_What to do:_
a – Copy the passage of the post about EHR certification software bugs between "ONC Has a Problem" and "to prove it.", inclusive.
b – Carry on the post about EHR certification software bugs, picking up after its final sentence.

Who doesn’t have software bugs today, stock exchanges, Medical Quack, ONC and the list goes on and on and it’s part of life today and when things come to a screeching halt everyone screams. We have this happen in all parts of our lives but when it means can’t get money from somewhere or meet deadlines, all you know what breaks loose. That is what we have here with the EMR Trade Group asking. Nobody but your programmers knows for sure and it may take them a while to give you an answer.
Darn queries sometimes just don’t work right or for some reason they go crazy and develop a bug one day and don’t work like they used to. The ONC sent a letter to the certification bodies stating there are problems. The customers (hospitals and doctors) who want to get certified are crawling up the backside of the certification entities because they want to get certified for Stage 2 and that can’t happen as the 2014 criteria can’t be certified. I don’t know who wrote the proprietary software for them but you can bet there’s a little heat there too. You can read a few more details from last week on what is occurring at EHRScope below.
ONC Has a Problem With the EHR Attesting Testing Tool–Web Based Version in the Making
I keep telling everyone the short order code kitchen burned down a few years ago and now with more and more events occurring with complexities some might believe me. There was even the case of GE Centricity needing to fix their algorithms before it could be certified back in 2011. Just think a little though as we are talking software and on markets you have stuff like this happening every day with charts to prove it.

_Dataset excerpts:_
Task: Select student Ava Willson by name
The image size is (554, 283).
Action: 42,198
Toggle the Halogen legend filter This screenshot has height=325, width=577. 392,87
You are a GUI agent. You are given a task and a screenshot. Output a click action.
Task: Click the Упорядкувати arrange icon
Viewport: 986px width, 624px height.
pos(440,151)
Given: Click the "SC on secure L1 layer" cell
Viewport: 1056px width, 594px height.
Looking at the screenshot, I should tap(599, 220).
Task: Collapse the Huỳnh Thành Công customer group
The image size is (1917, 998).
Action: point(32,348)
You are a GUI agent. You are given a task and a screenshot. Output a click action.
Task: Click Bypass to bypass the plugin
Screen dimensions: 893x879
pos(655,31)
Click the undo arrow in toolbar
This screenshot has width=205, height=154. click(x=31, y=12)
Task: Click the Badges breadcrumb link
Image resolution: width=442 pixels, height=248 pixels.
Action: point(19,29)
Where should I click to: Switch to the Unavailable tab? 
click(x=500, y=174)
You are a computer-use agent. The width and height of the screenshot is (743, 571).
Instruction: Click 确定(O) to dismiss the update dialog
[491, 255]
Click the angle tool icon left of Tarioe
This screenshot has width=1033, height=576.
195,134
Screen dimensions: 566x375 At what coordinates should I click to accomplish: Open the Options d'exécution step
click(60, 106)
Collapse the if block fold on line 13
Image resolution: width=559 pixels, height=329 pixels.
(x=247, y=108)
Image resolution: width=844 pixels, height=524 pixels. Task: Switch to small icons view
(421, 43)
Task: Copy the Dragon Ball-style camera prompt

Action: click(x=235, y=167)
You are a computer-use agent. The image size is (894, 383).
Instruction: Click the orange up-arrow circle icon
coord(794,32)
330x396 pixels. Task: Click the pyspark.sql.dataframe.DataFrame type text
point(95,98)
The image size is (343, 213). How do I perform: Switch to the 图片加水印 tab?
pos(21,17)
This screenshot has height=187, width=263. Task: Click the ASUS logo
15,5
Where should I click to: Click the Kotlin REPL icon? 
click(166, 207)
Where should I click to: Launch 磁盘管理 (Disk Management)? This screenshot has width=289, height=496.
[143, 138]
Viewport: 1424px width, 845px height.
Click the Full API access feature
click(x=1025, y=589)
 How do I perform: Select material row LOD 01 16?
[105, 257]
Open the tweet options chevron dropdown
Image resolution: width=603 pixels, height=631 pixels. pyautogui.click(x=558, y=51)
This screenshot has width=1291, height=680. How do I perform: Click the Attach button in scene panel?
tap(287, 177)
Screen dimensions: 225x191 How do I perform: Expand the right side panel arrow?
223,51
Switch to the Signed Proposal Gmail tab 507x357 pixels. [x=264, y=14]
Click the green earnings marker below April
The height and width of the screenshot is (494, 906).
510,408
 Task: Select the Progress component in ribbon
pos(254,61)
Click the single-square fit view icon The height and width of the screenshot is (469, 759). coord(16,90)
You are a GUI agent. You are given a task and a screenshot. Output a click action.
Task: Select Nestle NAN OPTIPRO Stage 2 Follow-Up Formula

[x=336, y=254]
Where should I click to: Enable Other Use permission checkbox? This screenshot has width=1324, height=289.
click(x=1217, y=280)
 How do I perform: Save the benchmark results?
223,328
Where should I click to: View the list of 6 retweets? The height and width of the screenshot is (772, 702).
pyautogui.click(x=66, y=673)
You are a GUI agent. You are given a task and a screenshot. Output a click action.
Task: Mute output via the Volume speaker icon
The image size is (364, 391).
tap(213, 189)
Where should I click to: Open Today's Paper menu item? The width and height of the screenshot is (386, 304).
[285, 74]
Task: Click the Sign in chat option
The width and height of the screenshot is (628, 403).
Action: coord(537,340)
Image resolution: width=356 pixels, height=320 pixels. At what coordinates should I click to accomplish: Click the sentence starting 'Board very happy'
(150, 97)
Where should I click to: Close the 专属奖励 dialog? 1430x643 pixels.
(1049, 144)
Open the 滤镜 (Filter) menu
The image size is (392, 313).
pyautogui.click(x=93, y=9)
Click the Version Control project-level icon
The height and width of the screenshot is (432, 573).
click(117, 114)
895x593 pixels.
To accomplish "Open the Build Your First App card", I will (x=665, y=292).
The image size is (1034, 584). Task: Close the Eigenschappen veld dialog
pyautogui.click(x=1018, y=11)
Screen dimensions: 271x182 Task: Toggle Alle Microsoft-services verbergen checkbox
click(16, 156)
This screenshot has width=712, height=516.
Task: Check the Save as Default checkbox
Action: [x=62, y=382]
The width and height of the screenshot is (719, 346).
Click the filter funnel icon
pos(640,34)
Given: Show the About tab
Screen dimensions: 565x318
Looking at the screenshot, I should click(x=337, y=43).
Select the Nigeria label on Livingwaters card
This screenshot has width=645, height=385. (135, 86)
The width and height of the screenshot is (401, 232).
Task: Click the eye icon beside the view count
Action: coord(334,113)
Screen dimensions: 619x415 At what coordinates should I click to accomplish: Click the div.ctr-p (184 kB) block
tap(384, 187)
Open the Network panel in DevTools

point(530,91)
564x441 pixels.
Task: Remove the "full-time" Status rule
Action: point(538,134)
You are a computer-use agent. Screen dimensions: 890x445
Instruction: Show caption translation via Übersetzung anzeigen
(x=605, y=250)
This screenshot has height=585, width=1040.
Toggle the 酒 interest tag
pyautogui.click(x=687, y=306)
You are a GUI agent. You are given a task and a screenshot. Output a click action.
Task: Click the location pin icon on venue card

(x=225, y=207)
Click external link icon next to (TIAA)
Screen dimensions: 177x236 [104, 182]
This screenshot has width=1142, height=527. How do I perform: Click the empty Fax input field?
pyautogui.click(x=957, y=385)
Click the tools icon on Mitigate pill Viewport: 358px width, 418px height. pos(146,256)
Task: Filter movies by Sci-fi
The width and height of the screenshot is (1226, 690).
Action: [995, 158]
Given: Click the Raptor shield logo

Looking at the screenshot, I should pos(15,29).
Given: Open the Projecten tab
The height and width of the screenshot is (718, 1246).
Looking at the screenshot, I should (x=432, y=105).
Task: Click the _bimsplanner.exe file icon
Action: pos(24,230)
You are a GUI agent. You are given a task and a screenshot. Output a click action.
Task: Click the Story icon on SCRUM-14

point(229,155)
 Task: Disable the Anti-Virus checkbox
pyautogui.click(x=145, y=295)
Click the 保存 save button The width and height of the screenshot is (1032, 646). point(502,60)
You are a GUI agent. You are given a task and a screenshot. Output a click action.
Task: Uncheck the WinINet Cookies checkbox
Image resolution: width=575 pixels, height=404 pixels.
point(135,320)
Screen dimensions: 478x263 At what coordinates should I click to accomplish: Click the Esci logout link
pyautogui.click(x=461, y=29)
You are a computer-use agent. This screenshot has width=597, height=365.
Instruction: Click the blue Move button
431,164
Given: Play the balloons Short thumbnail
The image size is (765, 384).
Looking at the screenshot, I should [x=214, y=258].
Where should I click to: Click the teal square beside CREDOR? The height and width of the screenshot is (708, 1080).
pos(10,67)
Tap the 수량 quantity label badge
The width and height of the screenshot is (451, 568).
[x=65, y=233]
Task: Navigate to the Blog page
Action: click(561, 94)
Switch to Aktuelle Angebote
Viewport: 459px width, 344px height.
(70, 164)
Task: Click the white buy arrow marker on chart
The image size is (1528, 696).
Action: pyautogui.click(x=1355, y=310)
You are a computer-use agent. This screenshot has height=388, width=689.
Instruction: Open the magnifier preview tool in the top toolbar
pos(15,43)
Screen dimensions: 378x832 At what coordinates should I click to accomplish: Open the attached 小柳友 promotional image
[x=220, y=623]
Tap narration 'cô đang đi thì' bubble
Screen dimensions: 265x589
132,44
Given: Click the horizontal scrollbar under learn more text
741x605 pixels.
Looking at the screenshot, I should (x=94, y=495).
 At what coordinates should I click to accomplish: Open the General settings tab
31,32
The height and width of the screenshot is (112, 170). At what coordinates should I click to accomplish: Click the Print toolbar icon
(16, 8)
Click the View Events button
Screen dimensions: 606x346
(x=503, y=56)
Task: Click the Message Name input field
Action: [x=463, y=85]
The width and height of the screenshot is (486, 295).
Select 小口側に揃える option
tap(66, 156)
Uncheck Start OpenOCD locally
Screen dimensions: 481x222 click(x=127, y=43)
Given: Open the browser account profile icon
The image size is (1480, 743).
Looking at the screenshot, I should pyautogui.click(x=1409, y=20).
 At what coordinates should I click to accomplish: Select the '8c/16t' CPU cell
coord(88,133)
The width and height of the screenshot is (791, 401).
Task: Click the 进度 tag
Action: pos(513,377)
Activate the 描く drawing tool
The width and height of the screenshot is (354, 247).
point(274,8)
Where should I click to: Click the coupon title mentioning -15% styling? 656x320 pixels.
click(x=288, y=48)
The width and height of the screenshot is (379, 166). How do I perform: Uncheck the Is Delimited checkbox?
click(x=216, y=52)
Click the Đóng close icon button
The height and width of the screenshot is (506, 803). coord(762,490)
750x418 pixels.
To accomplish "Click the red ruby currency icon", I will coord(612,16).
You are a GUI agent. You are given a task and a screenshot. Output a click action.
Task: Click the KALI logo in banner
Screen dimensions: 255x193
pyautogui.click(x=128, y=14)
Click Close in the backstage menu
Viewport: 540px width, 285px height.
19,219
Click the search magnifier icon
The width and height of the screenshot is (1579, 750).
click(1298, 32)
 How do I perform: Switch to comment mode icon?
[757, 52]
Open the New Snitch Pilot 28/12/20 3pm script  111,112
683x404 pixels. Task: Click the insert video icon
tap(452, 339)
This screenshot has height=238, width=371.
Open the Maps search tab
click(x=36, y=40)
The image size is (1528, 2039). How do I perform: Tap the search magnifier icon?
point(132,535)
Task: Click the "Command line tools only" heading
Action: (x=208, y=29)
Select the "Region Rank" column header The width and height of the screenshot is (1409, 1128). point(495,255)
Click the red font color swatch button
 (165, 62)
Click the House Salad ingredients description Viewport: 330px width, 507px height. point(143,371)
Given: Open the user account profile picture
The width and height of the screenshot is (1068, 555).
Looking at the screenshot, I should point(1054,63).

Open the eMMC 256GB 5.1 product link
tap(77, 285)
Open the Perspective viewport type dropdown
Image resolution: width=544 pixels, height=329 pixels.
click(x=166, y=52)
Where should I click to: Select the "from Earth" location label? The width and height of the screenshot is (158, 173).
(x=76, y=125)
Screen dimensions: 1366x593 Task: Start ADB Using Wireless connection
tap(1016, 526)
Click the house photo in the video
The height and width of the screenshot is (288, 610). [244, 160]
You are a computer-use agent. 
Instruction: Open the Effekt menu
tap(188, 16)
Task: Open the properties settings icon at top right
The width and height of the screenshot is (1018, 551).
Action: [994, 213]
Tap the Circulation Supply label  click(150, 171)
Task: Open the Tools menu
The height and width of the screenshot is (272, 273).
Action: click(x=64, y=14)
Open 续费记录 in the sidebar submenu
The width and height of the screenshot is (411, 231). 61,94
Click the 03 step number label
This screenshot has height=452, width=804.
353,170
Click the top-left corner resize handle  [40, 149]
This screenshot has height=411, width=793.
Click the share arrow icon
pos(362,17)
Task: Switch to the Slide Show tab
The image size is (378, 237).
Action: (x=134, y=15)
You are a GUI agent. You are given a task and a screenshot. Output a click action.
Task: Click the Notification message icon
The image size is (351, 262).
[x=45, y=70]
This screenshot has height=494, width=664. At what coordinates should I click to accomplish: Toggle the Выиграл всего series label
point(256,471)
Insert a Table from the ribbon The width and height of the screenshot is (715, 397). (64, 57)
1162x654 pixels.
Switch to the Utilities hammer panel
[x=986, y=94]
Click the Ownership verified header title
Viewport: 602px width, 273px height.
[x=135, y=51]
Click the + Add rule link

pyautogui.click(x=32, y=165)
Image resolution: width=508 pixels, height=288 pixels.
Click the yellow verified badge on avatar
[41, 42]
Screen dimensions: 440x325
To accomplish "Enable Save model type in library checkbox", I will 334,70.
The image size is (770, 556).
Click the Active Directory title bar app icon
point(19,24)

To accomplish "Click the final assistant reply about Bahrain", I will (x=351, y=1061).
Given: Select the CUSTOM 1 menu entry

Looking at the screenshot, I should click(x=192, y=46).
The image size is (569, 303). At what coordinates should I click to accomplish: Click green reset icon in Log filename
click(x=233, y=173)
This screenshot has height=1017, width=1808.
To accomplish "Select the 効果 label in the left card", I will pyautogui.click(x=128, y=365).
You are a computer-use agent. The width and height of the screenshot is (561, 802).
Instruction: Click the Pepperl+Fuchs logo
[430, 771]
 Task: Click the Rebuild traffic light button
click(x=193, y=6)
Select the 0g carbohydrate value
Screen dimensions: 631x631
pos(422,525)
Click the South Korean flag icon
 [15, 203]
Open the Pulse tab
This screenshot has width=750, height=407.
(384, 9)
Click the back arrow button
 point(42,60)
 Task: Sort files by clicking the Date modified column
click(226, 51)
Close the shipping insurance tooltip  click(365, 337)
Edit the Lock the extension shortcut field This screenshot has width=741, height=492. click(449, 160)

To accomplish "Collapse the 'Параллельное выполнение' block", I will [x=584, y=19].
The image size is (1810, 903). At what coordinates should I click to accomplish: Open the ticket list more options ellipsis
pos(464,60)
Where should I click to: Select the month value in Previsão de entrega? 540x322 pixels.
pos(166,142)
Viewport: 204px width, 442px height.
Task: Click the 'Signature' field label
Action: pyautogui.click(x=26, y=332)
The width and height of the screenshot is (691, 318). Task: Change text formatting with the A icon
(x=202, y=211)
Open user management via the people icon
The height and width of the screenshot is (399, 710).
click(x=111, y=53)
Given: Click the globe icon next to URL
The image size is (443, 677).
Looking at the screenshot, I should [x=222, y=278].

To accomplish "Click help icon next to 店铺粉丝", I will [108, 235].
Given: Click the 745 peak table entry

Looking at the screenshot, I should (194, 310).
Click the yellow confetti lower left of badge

_Replies:_
a –
ONC Has a Problem With the EHR Attesting Testing Tool–Web Based Version in the Making
I keep telling everyone the short order code kitchen burned down a few years ago and now with more and more events occurring with complexities some might believe me. There was even the case of GE Centricity needing to fix their algorithms before it could be certified back in 2011. Just think a little though as we are talking software and on markets you have stuff like this happening every day with charts to prove it.

b –
GE Centricity EHRs Need To Fix Their Algorithms (Math)-Some Customers May Not Be Able to Attest Until The End of November After the Software Update
Allscripts had their problems but their issue was trying to push a deadline on developers and you just can’t do that as they can’t go any faster, so better to take your lumps honestly and early as stuff like this happens.
I laughed like crazy with my own personal experience with Google Plus and I can laugh at this as it is only social network stuff and not critical, but all of a sudden one day the machines said I didn’t meet Google’s Name policy any more…and I did laugh as Barbara should be fine but the machines didn’t like Ducks and I don’t know how Beavers and Crows faired here, but remember rogue algos do happen. This is just funny to read though.
“I’m Sorry Your Google Plus Name Does Not Comply With Google “Names Policies”…Barbara “Duck Algorithm” & Was Using My Real Name All Along…Killer Algorithms Chapter 52
The choices are to fix this portion of the code for certification or to drop it all together as we certainly don’t have time to write a new module from ground up, so today the ONC is Chapter 52 of my ongoing series “The Attack of the Killer Algorithms”. Stay tuned for the next chapter as those in charge will probably have more than one options and maybe a couple new ones before this is all fixed. Unfortunately in the data business sometimes bugs love company. BD
On Jan. 22, the trade group sent the Office of the National Coordinator for Health Information Technology an eight-page letter detailing technical problems with the ONC-led EHR testing and certification regime. To press the urgency, the association asked ONC to reply in five days.
The letter said software developers can't get their systems approved for use in Stage 2. That's because the EHRs can't be tested and certified against the 2014 Edition Certification Criteria. Compliance with the 2014 Edition criteria indicates that an EHR has the right stuff to enable providers to meet their meaningful use targets under Stage 2. But the five ONC-approved independent testing and certification bodies can't do their jobs because several essential testing “tools”—custom-made software programs government contractors developed for the ONC—have not been completely debugged.
The EHRA letter focuses on a tool called Cypress, for use in testing EHRs on the accuracy of their calculations of Stage 2 clinical quality measures. The letter also touches on some buggy, faux patient data used in the testing process. The EHRA letter called Cypress “insufficient,” saying the data, if used, “would lead to inaccurate test results.”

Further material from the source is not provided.